The last to join our team was Elizabeth, our occupational therapist. OT is apparently really difficult to find. Thankfully, OT and PT look very similar in the early months, so we weren’t in too much of a rush initially. Elizabeth has always been super patient with Braxton. Fine motor skills are definitely one of Braxton’s biggest struggles, and his progress has been slow. (It took three years to get him clapping!) But Elizabeth never seemed discouraged or frustrated. She worked with Braxton at his pace, always pushing him a bit further out of his comfort zone. And she has always spoken to Braxton as if he understands everything she is saying and expecting more from him because we knew he was capable of more. Braxton has made a lot of really good progress with his fine motor skills and we know he is able to do so much, but whether he actually wants to or will perform is a different story. We know he can build block towers, but he prefers to pretend he’s going to put the block on top and then throws it at the last second in protest. He has certainly kept Elizabeth on her toes and she developed some super quick reflexes.
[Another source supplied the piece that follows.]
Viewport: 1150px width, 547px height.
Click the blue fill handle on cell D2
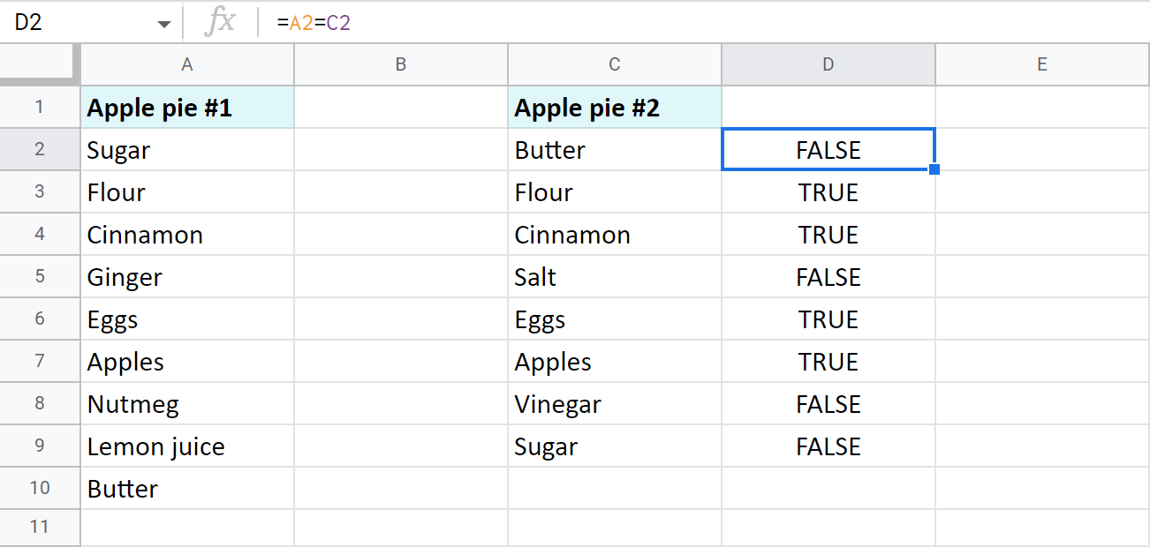tap(934, 169)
After having worked with this incredible team for the last five years, this week has been pretty difficult for us as it has all come to an end. Braxton is starting kindergarten next week and unfortunately, our team can no longer see him as our schedules just don’t match. When we moved outside of their service area, they all moved with us to stay with Braxton. So, I know if there were any way to work it out, they would. But, sadly we weren’t able to make it work, and we have had to say goodbye to everyone this week.

As I prepared myself to let them all go, I thought back to the days when we all started together. How worried we were. How clueless we were. Over the years, they became part of our family and were no longer strangers. I’ve learned about their families, met their children, commiserated together over school woes, cried together, and laughed together. They’ve watched my little man grow from this small baby who didn’t even fill up a couch cushion to this wild child climbing on tables and chairs, running away to hide from therapy. Every week, twice a week, for an hour each visit they’ve been in our home. It might not seem like much, but it adds up quickly and as the years pass so much life has been lived.

I am forever grateful to this team of people who helped us with our son and taught us the things we needed to do to help him succeed. They helped to empower me and showed me how to be an advocate for my son. As we move forward to this next chapter, I look forward to the progress Braxton will make with our new therapists thanks to the strong foundation we have built with this one-of-a-kind team.  Thank you all, each and every one of you for all that you have done for Braxton and our family. I hope the small tokens we gave you will remind you of Braxton and remind you on the hard days that someone is grateful for you and you are making a difference.